### Records for this exercise

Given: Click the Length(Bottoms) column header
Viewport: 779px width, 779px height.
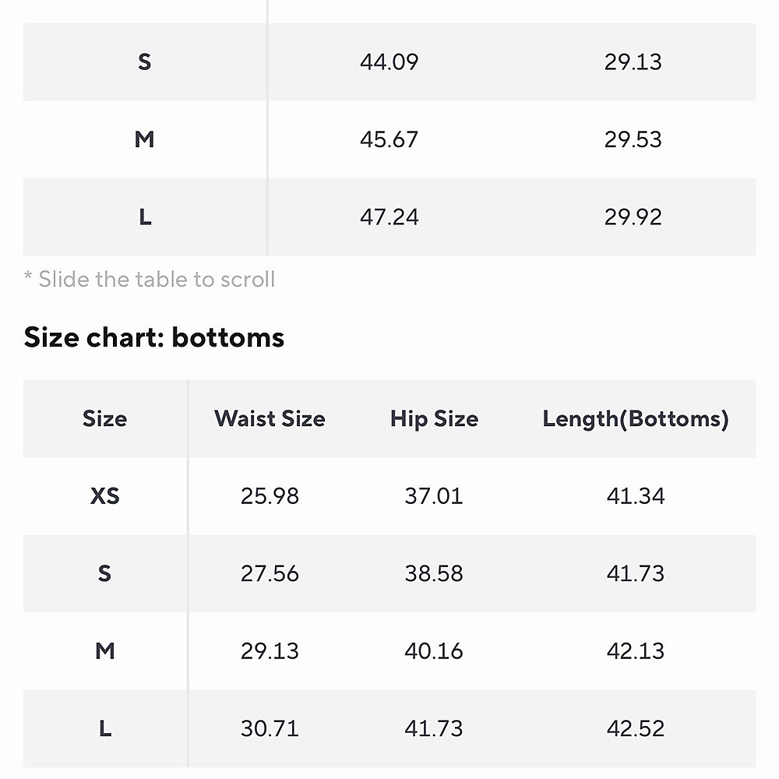Looking at the screenshot, I should point(636,419).
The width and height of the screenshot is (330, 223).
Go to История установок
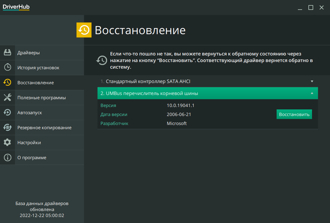point(38,68)
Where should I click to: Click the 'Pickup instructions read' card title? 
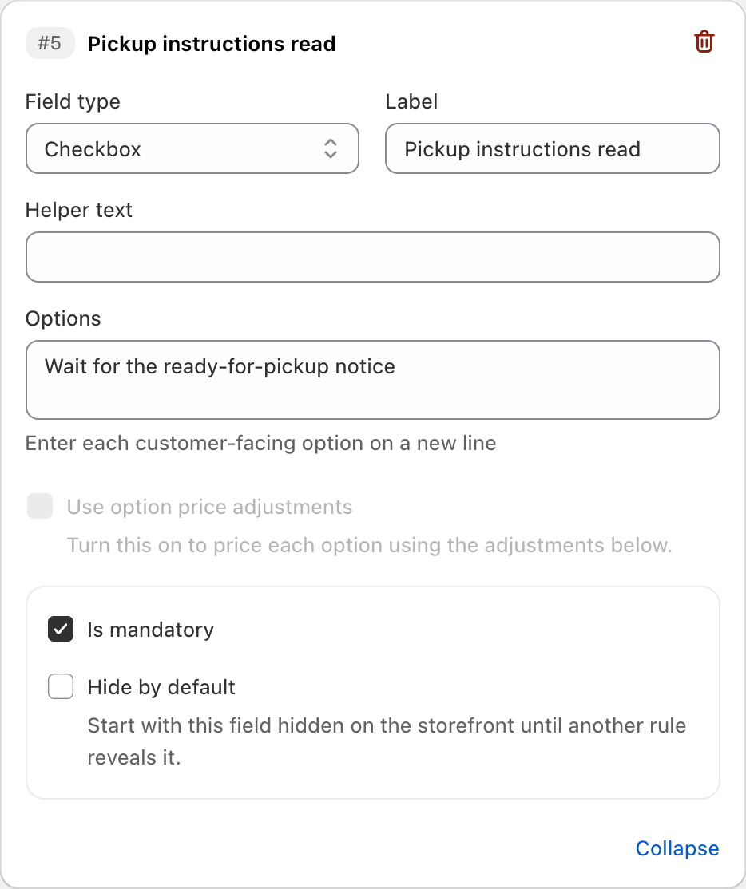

######

■ **Requirement**: Turn the lines above into a Markdown table with the columns No. and Line, one row for each line that isn't blank, numbered in order. Leave the pictures out.

■ **Solution to this task**:
| No. | Line |
|---|---|
| 1 | Given: Click the Length(Bottoms) column header |
| 2 | Viewport: 779px width, 779px height. |
| 3 | Looking at the screenshot, I should point(636,419). |
| 4 | The width and height of the screenshot is (330, 223). |
| 5 | Go to История установок |
| 6 | point(38,68) |
| 7 | Where should I click to: Click the 'Pickup instructions read' card title?  |